CARL macht CPAP zum Beatmungsgerät
Zum Team um Prof. Dr. Martin Koch gehören mittlerweile mehr als 30 Experten, unter anderem auch Experten aus dem Schlafmedizinischen Zentrum der Universität und Techniker der Uniklinik Marburg. Sie alle stehen in engem Austausch mit Ärzten des Universitätsklinikums und arbeiten gemeinsam an der Entwicklung eines erweiterten CPAP-Geräts: „Continuous Positive Airway Pressure“, kurz CPAP, kennt man als Therapieform aus der Behandlung von schlafbezogenen Atmungsstörungen wie etwa der Schlafapnoe. Mithilfe einer Maske wird den Patienten ein kontinuierlicher Überdruck appliziert, der die Atemwege offen hält.
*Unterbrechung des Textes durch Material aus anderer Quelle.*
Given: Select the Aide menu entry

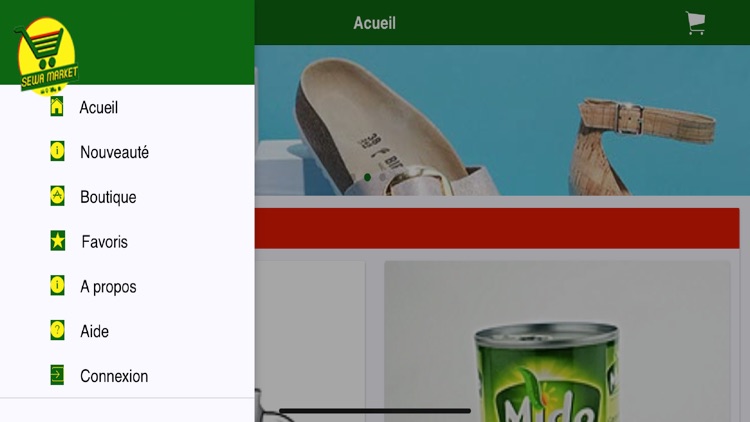Looking at the screenshot, I should click(x=127, y=331).
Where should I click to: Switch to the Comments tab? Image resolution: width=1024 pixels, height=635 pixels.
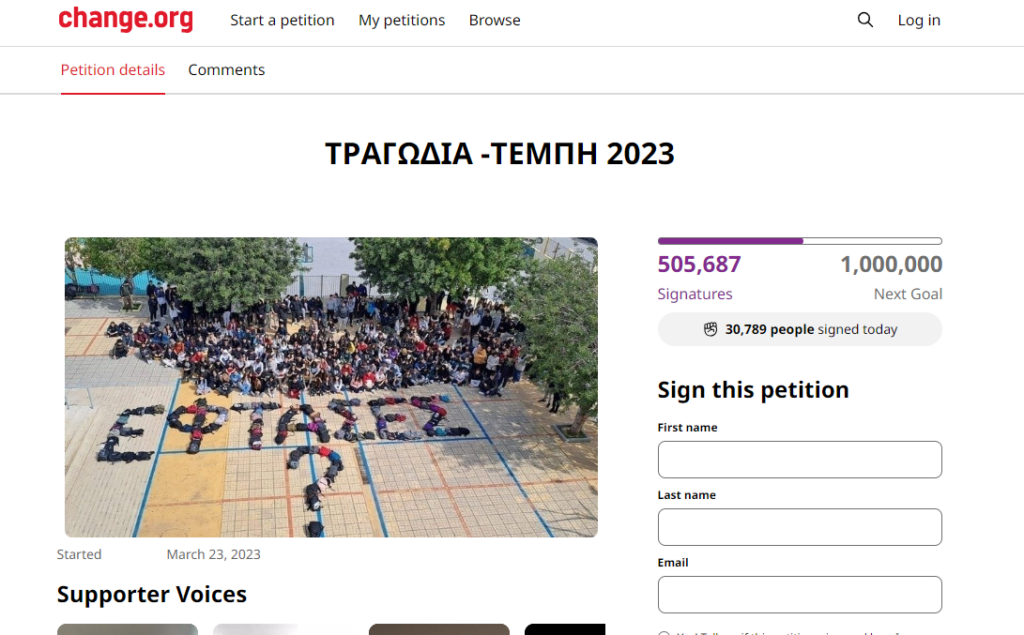tap(227, 70)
Der Plan des Expertenteams der Uni Marburg: Mit dem neu entwickelten Zusatzgerät CARL (CPAP Apparatus Respiratory Life support) soll jedes gängige CPAP-Gerät zu einem Beatmungsgerät erweitert werden können. „Diese Lösung ist zwar nicht für die Erstversorgung schwerer Fälle geeignet, aber sicherlich für Patienten, die sich auf dem Weg der Genesung befinden“, so der Chef der Arbeitsgruppe Halbleiterphotonik. Und weiter: „Auf diese Weise werden die professionellen Beatmungsgeräte wieder früher für einen nächsten schweren Fall frei.“
Einfache Lösung für Beatmungsgeräte, die Kosten spart
Der Vorteil der an der Uni Marburg entwickelten Beatmungslösung liegt auf der Hand: Während gängige Systeme, die höhere Beatmungsdrücke aufbauen können (wie zum Beispiel BiPAP), mehrere Tausend Euro kosten, belaufen sich die Kosten für ein einzelnes CPAP-Gerät auf vergleichsweise günstige 1.500 Euro. Dennoch ist das Team natürlich auf weitere finanzielle Unterstützung angewiesen: „Den Großteil der Spenden möchten wir für den Zukauf von CPAP-Geräten verwenden, um diese dann mit CARL zu erweitern und an Kliniken weitergeben zu können“, so Prof. Dr. Martin Koch.
Derzeit ist die Weitergabe an Kliniken allerdings noch nicht möglich: „Zum jetzigen Zeitpunkt können und dürfen wir das Gerät noch nicht in Umlauf bringen, da es sich hierbei um ein medizintechnisches Produkt handelt, das eine offizielle Zulassung benötigt“, erläutert der Professor weiter. Man arbeite jedoch unter Hochdruck an einer Zulassung und stehe diesbezüglich auch mit politischen Stellen in aktivem Austausch. Sofern eine Zulassung erreicht wird, sollen die Geräte der ersten Produktionscharge zunächst an medizinische Einrichtungen im Großraum Marburg verteilt werden. Außerdem möchte das Team seine Pläne für den Bau seiner Beatmungslösung veröffentlichen und damit kostenfrei zur Verfügung stellen.